> I hadn't known most of the information Angelus gives on Kautsky.
I think those of us who got our political socialization against a "Maoist" or "Trotskyist" background (and I plead guilty as charged) are only aware of the authorized canon of texts formulated in the Zinoviev-era Comintern. We're so used to the petrified notion of revolutionary continuity promoted by the more orthodox groups that we aren't aware of what a lively, contentious, chaotic mix international Social Democracy was in the pre-WWI era. Kautsky was "the pope of Marxism", Lenin, Plekhanov, and Trotsky were his faithful disciples, Luxemburg and Pannekoek his staunchest critics from the left, Bernstein his most dogged opponent from the right.

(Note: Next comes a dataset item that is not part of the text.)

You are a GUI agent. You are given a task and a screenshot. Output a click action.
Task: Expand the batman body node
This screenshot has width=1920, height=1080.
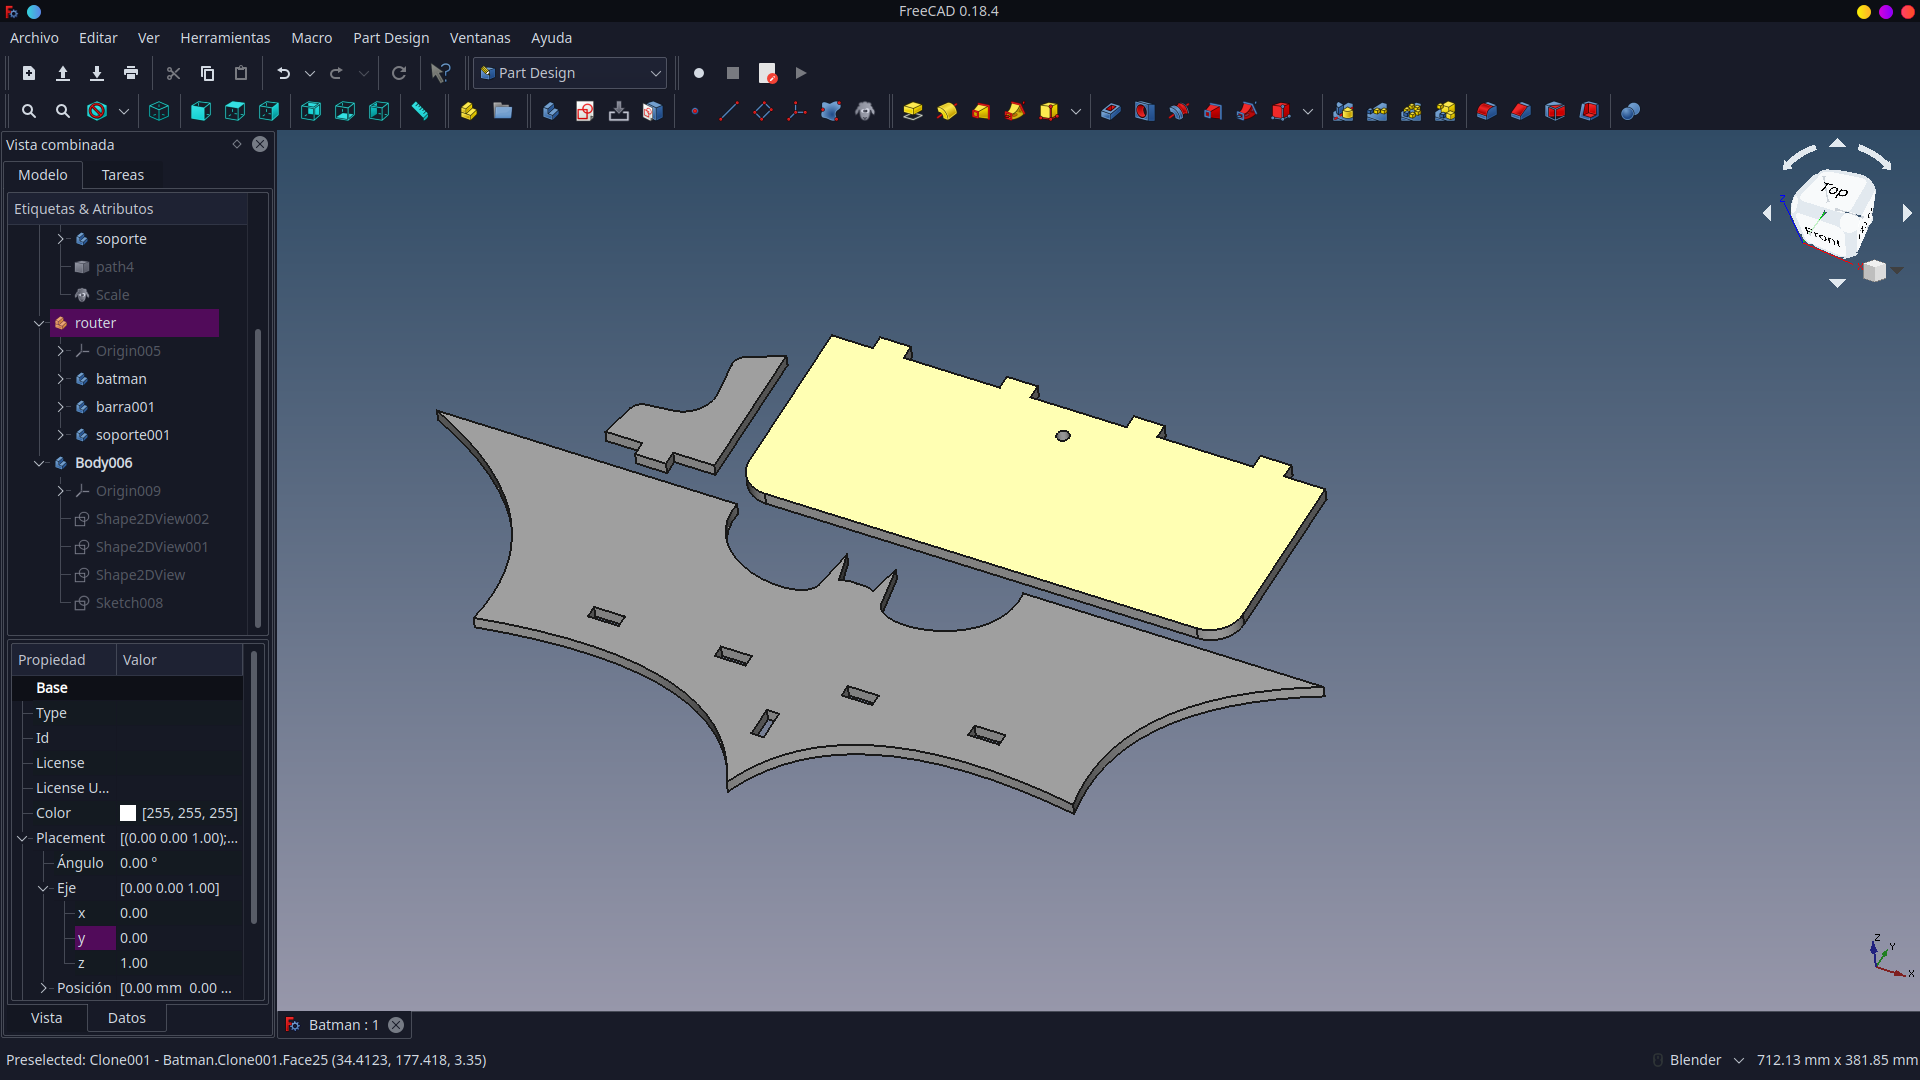point(61,379)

And yet, when it really counted, namely, when it came down to opposing the Wilhelmine state in WWI, both the orthodox "Pope" Kautsky and the right-wing revisionist Bernstein joined together *against* the mainstream SPD leadership! And keep in mind, this wretched pro-war leadership in the main sided with Kautsky against both Bernstein and Luxemburg!
Not that I'm pleading for some *ideological* return to pre-WWI Kautskyist orthodoxy on theoretical questions. In that case, I agree with Carrol that for example that the anarchist Freddy Perlman is a much more reliable exponent of Marx's critique of political economy than the "Pope" Kautsky.
However, on *organizational* questions, I think some kind of variant of Kautskyite pre-war socialism is the only option, a broad anti-capitalist formation encompassing a right-wing (Bernstein), an "orthodox" center (Kautsky, Lenin), and a "left" opposition (Luxemburg, Pannekoek). You find much the same kind of thing in the pre-WWI American socialist party, where the IWW and Eugene Debs constituted the Luxemburg/Pannekoek "left" of the SPA.
However, ultimately, these are questions of how the self-identified "socialists" should be organizing. This does not apply to the question of social movements, which as CLR James correctly noted, have an independent validity. The contemporary manifestation of "Father Gapon" is the Occupy Wall Street phenomenon. A few days ago I said this movement was the most exciting thing since Seattle. I will correct myself and say this movement is far more important than Seattle. This movement is in a direct continuity with Wisconsin-Greece-Egypt-Spain. The job of socialists is not to "lead" this movement. The job of socialists is to help promote this movement. And I'll be trying to chat people up to join the _Capital_ study groups being offered at the Rosa Luxemburg Foundation.